A pandemia do novo coronavírus causou inúmeras transformações em todos os setores da economia. Com o longo período de isolamento social, a adoção do teletrabalho por parte das empresas privadas e órgãos públicos ganhou força e inicia um novo marco nas relações de trabalho. No Ceará, as discussões para regulamentar o trabalho à distância avança e, em breve, a modalidade deve ser adotada nos órgãos da administração pública.
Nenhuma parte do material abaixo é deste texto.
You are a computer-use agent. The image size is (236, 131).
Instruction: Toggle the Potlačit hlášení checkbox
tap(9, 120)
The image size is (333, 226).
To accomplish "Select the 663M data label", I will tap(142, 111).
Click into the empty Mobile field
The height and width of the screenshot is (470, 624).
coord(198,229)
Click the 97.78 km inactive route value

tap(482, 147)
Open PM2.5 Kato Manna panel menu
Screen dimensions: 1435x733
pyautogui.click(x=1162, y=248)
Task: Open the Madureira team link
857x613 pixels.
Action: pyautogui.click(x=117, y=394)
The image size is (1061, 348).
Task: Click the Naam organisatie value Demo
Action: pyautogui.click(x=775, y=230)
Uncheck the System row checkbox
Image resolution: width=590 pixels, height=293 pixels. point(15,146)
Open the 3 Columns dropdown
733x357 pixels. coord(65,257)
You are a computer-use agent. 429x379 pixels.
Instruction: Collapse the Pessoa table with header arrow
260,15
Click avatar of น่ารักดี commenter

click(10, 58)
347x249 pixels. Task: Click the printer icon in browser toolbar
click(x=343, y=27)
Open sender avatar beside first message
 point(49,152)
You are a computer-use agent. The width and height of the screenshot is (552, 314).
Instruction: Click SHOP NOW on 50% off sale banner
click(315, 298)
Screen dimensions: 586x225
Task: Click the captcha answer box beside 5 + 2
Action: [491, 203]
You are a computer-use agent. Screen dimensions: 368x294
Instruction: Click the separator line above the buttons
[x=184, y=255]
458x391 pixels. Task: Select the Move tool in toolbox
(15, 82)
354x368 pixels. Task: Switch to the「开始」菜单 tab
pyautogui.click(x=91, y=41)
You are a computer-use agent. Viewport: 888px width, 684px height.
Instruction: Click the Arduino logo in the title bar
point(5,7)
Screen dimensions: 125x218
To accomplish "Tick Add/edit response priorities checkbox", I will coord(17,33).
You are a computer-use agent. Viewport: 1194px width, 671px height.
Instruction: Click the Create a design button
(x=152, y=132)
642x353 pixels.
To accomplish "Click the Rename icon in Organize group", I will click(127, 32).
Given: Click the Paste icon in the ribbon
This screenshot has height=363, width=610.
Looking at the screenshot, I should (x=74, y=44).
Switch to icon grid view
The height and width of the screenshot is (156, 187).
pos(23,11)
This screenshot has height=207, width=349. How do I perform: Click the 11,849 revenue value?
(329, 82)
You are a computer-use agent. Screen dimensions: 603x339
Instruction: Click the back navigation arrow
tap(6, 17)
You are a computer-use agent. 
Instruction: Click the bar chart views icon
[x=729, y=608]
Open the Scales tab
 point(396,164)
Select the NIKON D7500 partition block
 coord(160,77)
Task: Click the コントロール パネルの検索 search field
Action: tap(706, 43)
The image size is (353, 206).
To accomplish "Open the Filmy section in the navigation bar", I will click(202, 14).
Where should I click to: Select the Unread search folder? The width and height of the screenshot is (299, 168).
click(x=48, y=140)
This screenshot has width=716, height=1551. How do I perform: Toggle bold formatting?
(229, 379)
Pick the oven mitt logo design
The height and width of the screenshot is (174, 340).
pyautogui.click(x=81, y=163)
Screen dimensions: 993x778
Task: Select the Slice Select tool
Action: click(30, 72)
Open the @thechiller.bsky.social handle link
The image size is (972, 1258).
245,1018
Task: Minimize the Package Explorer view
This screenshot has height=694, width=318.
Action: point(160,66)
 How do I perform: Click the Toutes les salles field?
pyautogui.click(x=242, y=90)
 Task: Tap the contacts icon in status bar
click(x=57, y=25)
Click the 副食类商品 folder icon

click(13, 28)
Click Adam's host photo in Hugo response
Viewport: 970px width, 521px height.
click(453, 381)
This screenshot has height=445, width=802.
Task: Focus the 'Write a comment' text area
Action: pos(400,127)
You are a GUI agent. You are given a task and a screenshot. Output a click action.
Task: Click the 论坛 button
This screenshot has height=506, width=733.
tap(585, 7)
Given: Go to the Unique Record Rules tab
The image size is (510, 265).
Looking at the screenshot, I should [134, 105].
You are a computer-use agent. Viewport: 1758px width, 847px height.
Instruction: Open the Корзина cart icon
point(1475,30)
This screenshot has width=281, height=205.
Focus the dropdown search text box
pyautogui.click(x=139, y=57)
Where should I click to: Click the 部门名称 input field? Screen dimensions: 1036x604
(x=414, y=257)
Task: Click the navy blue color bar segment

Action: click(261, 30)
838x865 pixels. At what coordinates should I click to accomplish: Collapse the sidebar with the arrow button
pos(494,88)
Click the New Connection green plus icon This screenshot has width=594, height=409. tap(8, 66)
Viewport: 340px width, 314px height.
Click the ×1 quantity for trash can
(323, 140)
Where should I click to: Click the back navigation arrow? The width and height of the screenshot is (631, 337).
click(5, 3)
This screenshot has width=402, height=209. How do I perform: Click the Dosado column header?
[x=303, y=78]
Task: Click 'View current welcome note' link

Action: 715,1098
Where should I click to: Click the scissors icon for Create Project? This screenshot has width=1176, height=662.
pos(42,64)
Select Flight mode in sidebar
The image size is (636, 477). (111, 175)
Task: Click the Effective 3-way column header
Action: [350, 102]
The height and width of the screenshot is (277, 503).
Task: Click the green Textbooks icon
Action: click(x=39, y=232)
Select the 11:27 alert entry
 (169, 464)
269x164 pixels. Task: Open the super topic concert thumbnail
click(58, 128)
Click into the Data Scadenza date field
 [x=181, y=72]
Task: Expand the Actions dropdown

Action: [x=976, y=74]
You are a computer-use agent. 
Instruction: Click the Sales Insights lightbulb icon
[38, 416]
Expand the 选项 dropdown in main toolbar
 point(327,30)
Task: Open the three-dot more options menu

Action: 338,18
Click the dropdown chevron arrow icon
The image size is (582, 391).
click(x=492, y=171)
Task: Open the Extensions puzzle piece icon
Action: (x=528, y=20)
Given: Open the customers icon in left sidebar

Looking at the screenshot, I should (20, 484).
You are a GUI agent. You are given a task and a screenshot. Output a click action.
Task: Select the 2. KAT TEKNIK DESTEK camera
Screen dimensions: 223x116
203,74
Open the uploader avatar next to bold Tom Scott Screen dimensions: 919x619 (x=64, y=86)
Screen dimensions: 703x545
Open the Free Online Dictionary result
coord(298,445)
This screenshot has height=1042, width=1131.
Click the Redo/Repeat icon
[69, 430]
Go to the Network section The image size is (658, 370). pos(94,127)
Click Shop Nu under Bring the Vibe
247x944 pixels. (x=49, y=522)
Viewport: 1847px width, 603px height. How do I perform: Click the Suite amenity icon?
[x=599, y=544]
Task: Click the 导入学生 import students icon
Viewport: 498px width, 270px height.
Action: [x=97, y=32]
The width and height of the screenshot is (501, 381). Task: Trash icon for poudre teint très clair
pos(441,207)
No teletrabalho, as atividades laborais são realizadas total ou parcialmente distantes do espaço físico do contratante, com o auxílio da tecnologia. O formato já vinha crescendo nos últimos tempos e se fortaleceu com o isolamento social durante a pandemia. Além disso, o teletrabalho apresenta benefícios como redução de custos e aumento da produtividade para o empregador, motivação e elevação da qualidade de vida para os trabalhadores. “Nunca foi tão necessário regimentar o teletrabalho. Nossa proposta é que saia um decreto que organize o teletrabalho no Estado, dando possibilidade para as secretarias implementarem esse regime para aqueles servidores que tenham atividades que possam ser elaboradas remotamente, que tenham um bom desempenho e que também queiram atuar dessa forma. Isso mediante um regulamento e critérios de avaliação”, afirmou o secretário do Planejamento e Gestão do Ceará (respondendo), Ronaldo Borges.
A coordenadora de Planejamento e Desenvolvimento de Pessoas da Seplag, Silvana Dourado, e os analistas técnicos, Bruno Alexandre e Victor Siqueira, da mesma coordenadoria, apresentaram a proposta de decreto estadual que regulamentará o teletrabalho ao secretário Ronaldo Borges e à coordenadora de Gestão Estratégica de Tecnologia da Informação e da Comunicação da Seplag, Evelise Braga.